Recruiting sufficient psychiatrists in the UK apparently resists straightforward remedy. Crabb et al’s recent editorial Shrink rethink: rebranding psychiatry is a welcome contribution on this subject.Reference Crabb, Barber and Masson1 Innovative and provocative in turn, it urges that the psychiatric profession draw on expertise from the fields of advertising and public relations. We should engage with potential recruits by thinking of psychiatry as a ‘brand’.

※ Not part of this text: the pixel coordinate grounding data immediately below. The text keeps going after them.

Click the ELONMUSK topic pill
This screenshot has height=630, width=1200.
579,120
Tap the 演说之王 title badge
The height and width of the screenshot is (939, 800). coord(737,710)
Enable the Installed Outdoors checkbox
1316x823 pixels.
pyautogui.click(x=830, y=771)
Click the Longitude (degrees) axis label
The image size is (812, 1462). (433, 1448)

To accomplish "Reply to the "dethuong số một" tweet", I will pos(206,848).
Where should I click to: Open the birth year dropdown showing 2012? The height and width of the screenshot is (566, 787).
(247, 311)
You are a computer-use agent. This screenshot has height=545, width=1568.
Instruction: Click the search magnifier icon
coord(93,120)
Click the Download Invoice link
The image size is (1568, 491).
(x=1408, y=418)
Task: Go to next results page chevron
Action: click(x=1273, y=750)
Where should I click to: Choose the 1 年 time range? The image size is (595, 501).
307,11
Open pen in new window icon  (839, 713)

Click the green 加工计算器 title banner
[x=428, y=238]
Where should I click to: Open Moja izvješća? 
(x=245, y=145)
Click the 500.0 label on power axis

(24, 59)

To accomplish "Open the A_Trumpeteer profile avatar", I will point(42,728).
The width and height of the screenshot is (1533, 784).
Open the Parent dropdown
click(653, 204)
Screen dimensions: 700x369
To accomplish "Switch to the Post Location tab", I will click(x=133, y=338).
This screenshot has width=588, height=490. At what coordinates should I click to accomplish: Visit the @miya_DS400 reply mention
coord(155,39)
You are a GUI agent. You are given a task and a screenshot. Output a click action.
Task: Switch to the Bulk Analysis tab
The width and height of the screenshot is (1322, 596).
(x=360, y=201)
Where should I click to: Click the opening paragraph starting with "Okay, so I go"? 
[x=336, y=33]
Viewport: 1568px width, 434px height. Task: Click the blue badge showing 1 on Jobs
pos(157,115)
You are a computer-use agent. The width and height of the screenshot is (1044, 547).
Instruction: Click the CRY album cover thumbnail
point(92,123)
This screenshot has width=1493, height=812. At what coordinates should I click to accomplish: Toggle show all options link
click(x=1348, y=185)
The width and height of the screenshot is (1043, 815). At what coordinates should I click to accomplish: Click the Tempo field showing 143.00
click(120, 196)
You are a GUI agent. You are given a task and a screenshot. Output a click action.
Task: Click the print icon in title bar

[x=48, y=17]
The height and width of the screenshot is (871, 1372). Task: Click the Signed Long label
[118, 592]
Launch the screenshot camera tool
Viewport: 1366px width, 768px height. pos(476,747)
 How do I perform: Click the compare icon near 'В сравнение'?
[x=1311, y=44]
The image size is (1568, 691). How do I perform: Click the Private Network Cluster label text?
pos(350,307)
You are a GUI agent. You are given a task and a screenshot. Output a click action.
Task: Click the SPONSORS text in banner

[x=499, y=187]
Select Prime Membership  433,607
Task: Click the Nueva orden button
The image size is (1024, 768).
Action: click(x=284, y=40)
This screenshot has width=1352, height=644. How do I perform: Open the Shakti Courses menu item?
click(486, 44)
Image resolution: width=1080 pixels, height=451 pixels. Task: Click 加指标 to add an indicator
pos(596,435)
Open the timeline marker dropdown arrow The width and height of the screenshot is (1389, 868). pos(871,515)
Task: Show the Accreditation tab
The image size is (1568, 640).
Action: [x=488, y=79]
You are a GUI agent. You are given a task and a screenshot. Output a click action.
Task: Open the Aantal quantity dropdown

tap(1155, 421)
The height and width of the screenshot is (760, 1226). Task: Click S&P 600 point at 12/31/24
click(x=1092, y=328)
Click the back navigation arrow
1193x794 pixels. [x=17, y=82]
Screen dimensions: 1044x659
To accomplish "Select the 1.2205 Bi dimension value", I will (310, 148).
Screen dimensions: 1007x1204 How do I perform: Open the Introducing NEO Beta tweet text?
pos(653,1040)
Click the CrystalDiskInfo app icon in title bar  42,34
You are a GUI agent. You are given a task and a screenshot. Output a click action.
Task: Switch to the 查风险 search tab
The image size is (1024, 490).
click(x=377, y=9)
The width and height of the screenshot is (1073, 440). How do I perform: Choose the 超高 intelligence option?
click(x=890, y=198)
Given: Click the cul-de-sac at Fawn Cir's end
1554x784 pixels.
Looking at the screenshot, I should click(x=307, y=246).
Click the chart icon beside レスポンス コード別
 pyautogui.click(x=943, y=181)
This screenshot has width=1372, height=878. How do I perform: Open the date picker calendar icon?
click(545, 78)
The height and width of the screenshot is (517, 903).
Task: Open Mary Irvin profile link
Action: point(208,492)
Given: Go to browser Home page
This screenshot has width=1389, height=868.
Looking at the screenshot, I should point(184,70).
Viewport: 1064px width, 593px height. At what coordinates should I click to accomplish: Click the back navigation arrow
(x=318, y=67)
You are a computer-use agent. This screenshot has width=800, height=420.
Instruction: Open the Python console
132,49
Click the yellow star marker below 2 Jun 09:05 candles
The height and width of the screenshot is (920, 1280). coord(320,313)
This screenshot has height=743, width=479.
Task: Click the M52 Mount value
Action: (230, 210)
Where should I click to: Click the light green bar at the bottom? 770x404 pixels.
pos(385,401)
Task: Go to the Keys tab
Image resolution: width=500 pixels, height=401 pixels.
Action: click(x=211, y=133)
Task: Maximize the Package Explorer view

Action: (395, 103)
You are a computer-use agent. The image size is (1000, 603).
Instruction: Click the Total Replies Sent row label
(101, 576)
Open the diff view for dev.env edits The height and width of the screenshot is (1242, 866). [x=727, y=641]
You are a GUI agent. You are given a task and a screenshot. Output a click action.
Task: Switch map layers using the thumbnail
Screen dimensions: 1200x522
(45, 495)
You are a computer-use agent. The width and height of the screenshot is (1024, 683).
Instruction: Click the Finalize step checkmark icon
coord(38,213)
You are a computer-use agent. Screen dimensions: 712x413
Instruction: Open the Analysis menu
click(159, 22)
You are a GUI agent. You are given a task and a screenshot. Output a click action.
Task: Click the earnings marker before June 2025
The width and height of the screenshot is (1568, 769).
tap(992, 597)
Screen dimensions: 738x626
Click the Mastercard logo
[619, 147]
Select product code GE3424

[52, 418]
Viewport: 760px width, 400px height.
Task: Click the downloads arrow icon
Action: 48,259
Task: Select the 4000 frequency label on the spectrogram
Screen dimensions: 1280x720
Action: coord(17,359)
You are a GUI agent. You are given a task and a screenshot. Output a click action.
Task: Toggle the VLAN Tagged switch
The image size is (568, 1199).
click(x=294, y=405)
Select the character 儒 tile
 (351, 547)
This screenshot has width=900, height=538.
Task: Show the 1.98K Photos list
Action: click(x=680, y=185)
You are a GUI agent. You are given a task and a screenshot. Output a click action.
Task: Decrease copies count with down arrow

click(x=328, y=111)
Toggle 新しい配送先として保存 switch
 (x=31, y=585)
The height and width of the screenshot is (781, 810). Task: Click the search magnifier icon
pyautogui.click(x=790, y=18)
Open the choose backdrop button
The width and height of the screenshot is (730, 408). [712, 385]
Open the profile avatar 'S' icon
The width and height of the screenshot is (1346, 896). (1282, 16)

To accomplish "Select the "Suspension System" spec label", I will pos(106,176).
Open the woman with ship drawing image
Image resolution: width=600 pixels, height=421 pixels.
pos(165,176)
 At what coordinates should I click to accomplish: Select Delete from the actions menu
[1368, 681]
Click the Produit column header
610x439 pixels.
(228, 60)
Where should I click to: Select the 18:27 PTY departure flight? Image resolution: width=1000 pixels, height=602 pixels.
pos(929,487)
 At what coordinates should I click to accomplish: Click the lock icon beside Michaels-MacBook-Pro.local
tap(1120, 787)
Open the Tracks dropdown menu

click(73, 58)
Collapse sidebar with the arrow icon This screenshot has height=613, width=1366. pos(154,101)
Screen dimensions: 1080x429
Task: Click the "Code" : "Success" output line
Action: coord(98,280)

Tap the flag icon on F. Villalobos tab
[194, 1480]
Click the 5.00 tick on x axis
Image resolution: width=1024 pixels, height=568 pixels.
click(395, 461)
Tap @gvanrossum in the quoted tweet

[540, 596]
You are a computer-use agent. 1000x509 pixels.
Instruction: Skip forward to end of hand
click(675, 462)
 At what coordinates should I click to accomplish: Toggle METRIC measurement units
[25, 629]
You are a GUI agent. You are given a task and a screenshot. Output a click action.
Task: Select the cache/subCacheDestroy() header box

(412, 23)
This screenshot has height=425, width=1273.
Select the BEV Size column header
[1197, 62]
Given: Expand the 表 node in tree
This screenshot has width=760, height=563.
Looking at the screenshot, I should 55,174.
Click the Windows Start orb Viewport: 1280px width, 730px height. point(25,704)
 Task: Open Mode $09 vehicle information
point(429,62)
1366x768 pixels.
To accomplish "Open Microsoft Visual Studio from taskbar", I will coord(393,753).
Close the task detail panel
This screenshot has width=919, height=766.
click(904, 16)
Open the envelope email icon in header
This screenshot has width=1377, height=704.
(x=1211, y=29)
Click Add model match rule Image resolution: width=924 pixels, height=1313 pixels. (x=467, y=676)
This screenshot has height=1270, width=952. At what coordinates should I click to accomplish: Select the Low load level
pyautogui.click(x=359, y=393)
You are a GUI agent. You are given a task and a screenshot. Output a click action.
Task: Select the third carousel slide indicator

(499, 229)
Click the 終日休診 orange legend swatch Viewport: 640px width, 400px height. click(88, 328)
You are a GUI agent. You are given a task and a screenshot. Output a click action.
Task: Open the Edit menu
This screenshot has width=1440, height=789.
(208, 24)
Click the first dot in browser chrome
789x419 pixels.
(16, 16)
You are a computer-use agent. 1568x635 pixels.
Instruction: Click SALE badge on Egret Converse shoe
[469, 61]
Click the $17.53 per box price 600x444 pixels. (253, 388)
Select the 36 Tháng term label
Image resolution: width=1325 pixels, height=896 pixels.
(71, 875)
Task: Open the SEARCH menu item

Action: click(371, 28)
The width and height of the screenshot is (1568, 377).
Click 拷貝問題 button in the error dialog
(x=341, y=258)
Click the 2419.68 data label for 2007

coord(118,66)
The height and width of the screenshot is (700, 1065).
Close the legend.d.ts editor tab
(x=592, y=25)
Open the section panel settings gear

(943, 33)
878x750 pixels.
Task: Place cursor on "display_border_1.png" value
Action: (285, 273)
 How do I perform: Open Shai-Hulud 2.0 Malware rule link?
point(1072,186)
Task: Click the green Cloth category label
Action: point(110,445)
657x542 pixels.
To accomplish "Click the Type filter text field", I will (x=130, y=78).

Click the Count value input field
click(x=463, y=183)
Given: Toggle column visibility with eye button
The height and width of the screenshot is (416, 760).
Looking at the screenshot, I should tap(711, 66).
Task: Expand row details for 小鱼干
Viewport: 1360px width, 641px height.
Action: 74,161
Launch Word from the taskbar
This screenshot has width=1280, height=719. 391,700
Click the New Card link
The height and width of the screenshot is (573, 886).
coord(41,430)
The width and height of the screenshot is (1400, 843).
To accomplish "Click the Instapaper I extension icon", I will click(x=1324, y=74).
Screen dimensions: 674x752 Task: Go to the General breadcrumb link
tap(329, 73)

But brands are ethereal things. Their existence is championed by some,2 whereas others have written about the negative impact of brand-oriented corporate activity.Reference Klein3 Marketing psychiatry as a brand certainly has an attractive simplicity. Yet doing so situates the practice of psychiatry in the realm of things that are bought and sold, where it sits only uncomfortably.
The ubiquity of some brands is a marketing triumph, but emulating their tactics is not necessarily desirable. The advertising of brands seeks to sow discontent; to demonstrate to customers a gap in their life experience that a product can fill. Attempts to promote brands and products by association with certain desirable lifestyles may be effective, but also disingenuous. This approach may be acceptable for a soft drink but should be approached with caution by the medical profession.
In addition, the management priorities of the corporations that own many brands only faintly resemble psychiatry's governance structures. Psychiatry's relationship with its ‘competitors’ is more complex. If one company enters administration as a result of the crushing success of a rival, then that is capitalism ‘working’. But if by increasing psychiatry's share of trainee recruitment we substantially weaken a fellow specialty, this success is equivocal.
Arguably, acknowledged or not, psychiatry is a brand of sorts. Doctors making career decisions may be accustomed to thinking of themselves as consumers and consider their options in a transactional way. In this case the explicit branding of psychiatry makes some sense, and in recognising this possibility Crabb et al provide a valuable insight. But promoting psychiatry as a brand may mean that other ways of understanding how our specialty might appeal are overlooked. What I hope is not lost is the notion of the new recruits to psychiatry's ranks as engaged citizens, drawn to this specialty as an expression of deeply held values and as a demonstration of commitment to their community and to wider society.